Analysis of subcellular distribution of microinjected RCC1, nucleoplasmin, and IgG proteins in untreated HeLa cells and cultured HeLa cells after specific down-regulation of the various α importins. ph, phase-contrast images. (A) Analysis of the nuclear import kinetics of microinjected recombinant RCC1 and nucleoplasmin in cultured HeLa cells. Fluorescein-labeled RCC1 (RCC1-fl) and Texas red-labeled nucleoplasmin (NPL-TR) were injected into the cytoplasm of cultured HeLa cells. Representative images of time lapse analyses for both proteins are shown. Images were captured at the indicated time points by using confocal microscopy. Microinjected Alexa 594-labeled IgG served as a control and displayed no translocation into cell nuclei. (B) Analysis of subcellular distribution of microinjected RCC1 and nucleoplasmin in cultured HeLa cells after specific down-regulation of the various α importins. Representative images of two to four experiments for each α importin down-regulation, with a minimum of 10 cells investigated per experiment, are shown. For cells in which importin α1 or α7 was down-regulated, images with two simultaneously injected cells are shown. (C) Summary of the effects of RNAi-induced importin α down-regulation on nuclear import of microinjected RCC1-fl. Subcellular distribution of microinjected RCC1-fl was analyzed after 1 and 3 min by using confocal microscopy, and the percentage of cells in which nuclear staining was stronger than cytoplasmic staining was determined. RCC1 showed nuclear accumulation in less than 1 min in 80, 61, 10, 64, 25, or 49% of mock-transfected or importin α1, α3, α4, α5, or α7 knockdown cells, respectively.

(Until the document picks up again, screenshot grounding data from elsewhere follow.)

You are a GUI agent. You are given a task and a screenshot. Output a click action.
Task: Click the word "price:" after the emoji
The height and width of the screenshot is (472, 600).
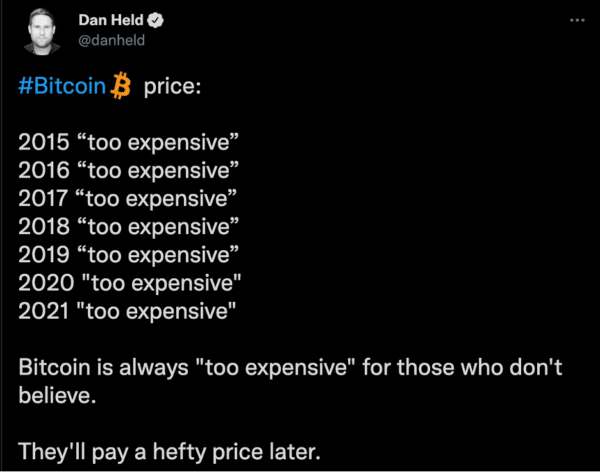tap(172, 87)
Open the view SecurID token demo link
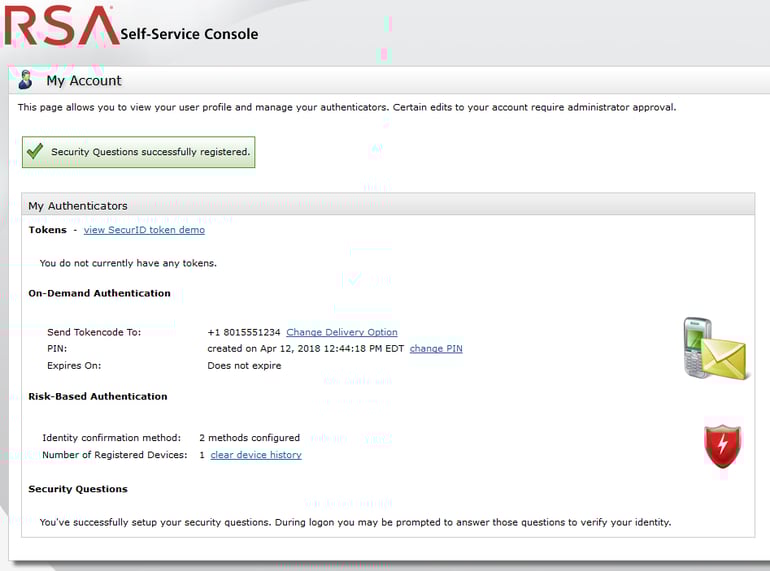Screen dimensions: 770x571 pyautogui.click(x=144, y=230)
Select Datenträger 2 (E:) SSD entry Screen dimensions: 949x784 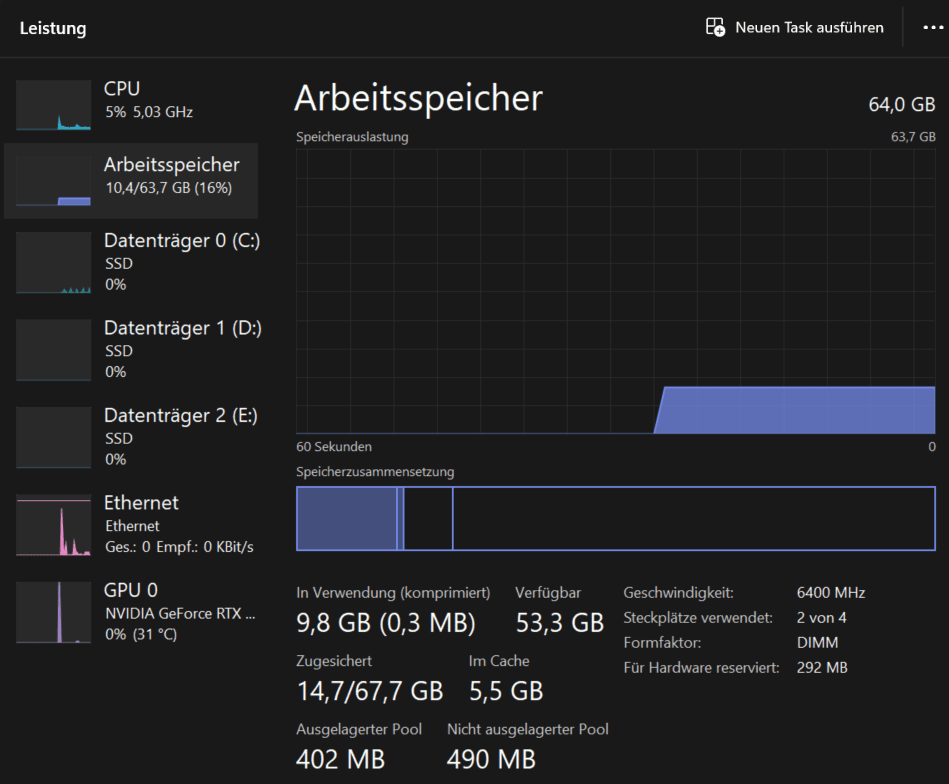point(182,416)
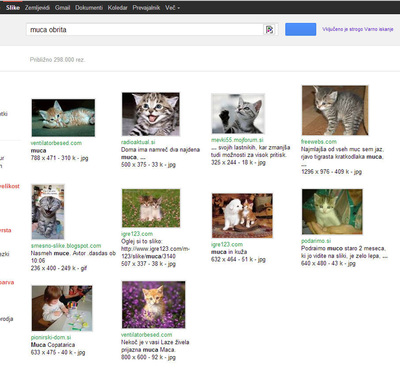Open Dokumenti in the top bar
400x368 pixels.
click(x=89, y=7)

After 3 min, RCC1 was imported in 92, 79, 41, 86, 49, or 68% of mock-transfected cells or cells transfected with siRNAs directed against importin α1, α3, α4, α5, or α7, respectively.

FIG. 8.

Coinjection of recombinant importin α3 but not of importin α5 restores nuclear RCC1 accumulation in HeLa cells with decreased expression of importin α3 or α5. (A) RCC1 was microinjected either alone or in combination with recombinant importin α3 or α5, and subcellular distribution was analyzed by confocal microscopy at the time points indicated. Representative images of two independent experiments analyzing at least 10 cells per experiment are shown. Stars indicate no nuclear accumulation, but artifact caused by injection. (B) Summary of the experiments described in the legend to panel A. Subcellular distribution of microinjected RCC1-fl was analyzed after 1 and 3 min by using confocal microscopy, and the percentage of cells with stronger nuclear than cytoplasmic staining was determined. Coinjection of importin α3 caused fast RCC1 import, in less than 1 min, in 100% of importin α3 and α5 knockdown cells. Coinjection of importin α5 resulted in nuclear accumulation after 1 or 3 min in 12 or 28% and 35 or 47% of cells depleted of importin α3 or α5, respectively.